Nell’agosto 1908, avendo appena fondato Atala, Gatti entrò nella redazione de La Gazzetta dello Sport e disse al suo amico giornalista Tullio Morgagni che era convinto che Bianchi e il Corriere della Sera stessero lavorando a un progetto di un giro nazionale d’Italia. Gatti voleva aiutare La Gazzetta ad avvantaggiarsi su un suo rivale, come pure rivalersi sui suoi ex capi. Due giorni dopo, e in modo affrettato rispetto a una pianificazione reale, La Gazzetta spara in prima pagina l’annuncio che il primo Giro d’Italia – “una delle più grandi e più ambiziose gare del ciclismo internazionale” – si sarebbe tenuto la seguente primavera. Tra le squadre schierate a Milano otto mesi dopo quella famosa prima pagina c’era Atala, con Ganna fresco della sua vittoria alla Milano – Sanremo. La sua corsa partì male per una caduta prima ancora di lasciare Milano a causa di un bambino che attraversò la strada. Ganna rimontò ed entrò a Bologna 397 km e 14 ore dopo in quarta posizione.

Con il Giro del 1909 entrò in vigore una classifica a punti (non a tempo) che lo tenne ben piazzato e 17 giorni dopo tornò a Milano come vincitore del Giro inaugurale. Quando gli venne chiesto come si sentiva, Ganna diede la famosa risposta “Ho il culo in fiamme”. Nella prima edizione di quella che sarebbe diventata la più importante corsa italiana, la squadra di Gatti trionfò su Bianchi, il cui miglior corridore, Giovanni Rossignoli, tornò a casa col terzo posto – benché, se la gara si fosse corsa contando solo i tempi, Rossignoli avrebbe vinto.

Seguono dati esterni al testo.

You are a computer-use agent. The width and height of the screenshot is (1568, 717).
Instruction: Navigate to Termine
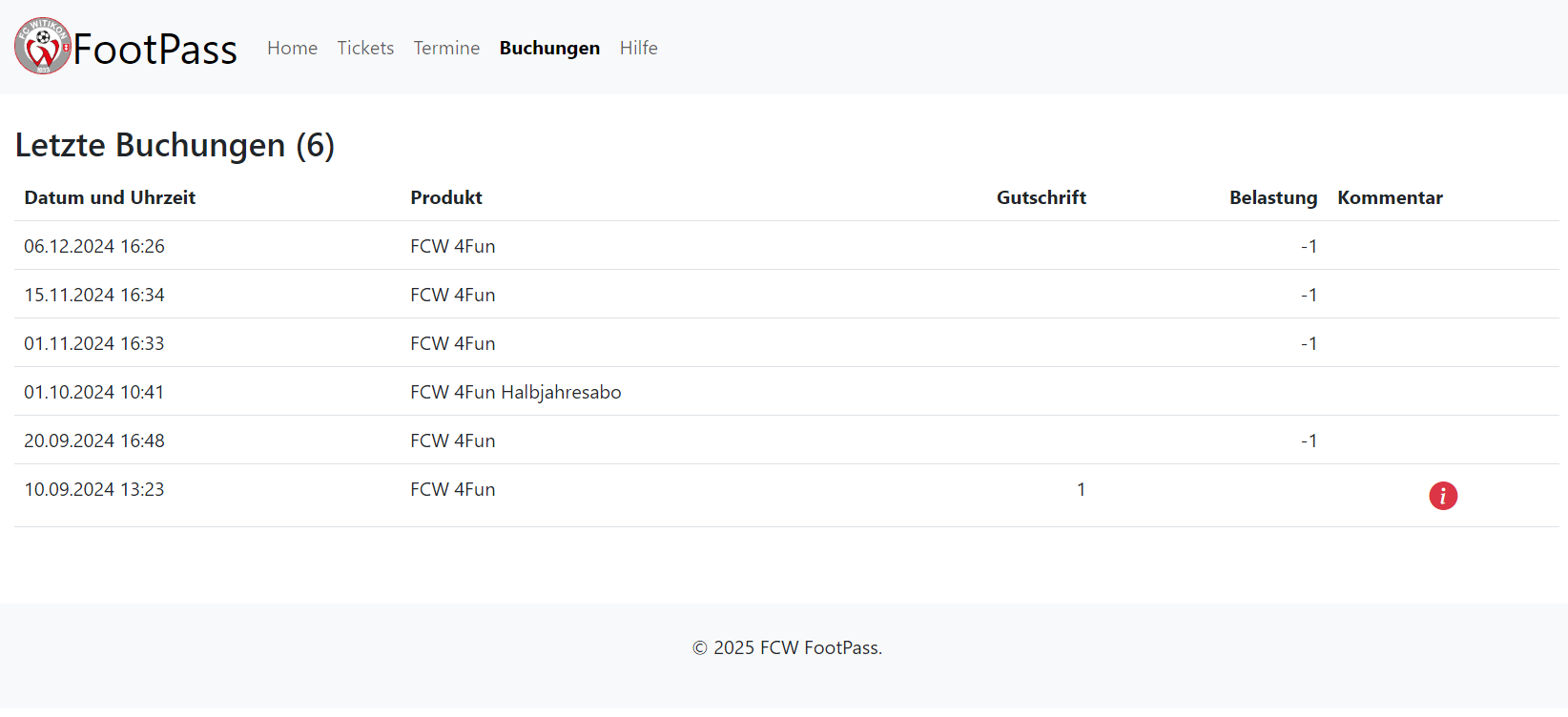point(446,48)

Dodici mesi dopo Atala ripeté la sua vittoria al Giro, questa volta assicurandosi tutti e tre i posti sul podio, con Carlo Galetti sul gradino più alto nonostante lo scontro con un carro trainato da un cavallo – che lo trascinò - nella tappa finale. Nonostante ciò Galetti rimontò sulla sua bici danneggiata e arrivò a Milano con la faccia fasciata. Atala avrebbe conquistato la sua terza e ultima vittoria al Giro due anni dopo, quando si tenne la corsa a squadre, il costoso assemblaggio di quattro uomini guidati da Galetti, che era tornato in squadra dopo aver vinto nel 1911 il Giro con gli arci-rivali della Bianchi.

Atala ha mantenuto una presenza sporadica nelle gare a squadre nei decenni che seguirono, alternando lunghi periodi di sponsorizzazione (1948-1962, 1982-1989) con anni di assenza (1963-1981). Importanti corridori hanno vinto con la maglia Atala compreso Gianni Bugno, che divenne professionista con questo team nell’agosto 1985 e raccolse una serie di significative vittorie, compreso il Giro di Piemonte, prima di partire per altri lidi che lo videro conquistare due maglie arcobaleno e un Giro prima del ritiro nel 1998.

Un’altra delle stelle di Atala fu Urs Freuler, pluricampione del mondo che ha corso sei stagioni su strada, aggiudicandosi molte vittorie di tappa al Giro. Poi ci fu Vito Taccone, che si aggiudicò il Giro di Lombardia del 1961 nella stagione del suo debutto come professionista, sopravvivendo alla famigerata salita del Muro di Sormano (1,7 km con una media del 17% e punte del 25%) e vincendo per tre secondi al Velodromo allo stadio Sinigaglia di Como. Atala lasciò definitivamente le gare dei professionisti nel 1989.

Marco Vitali conquistò l’ultima vittoria della squadra, aggiudicandosi la seconda tappa al Gran Premio di Cornegliano.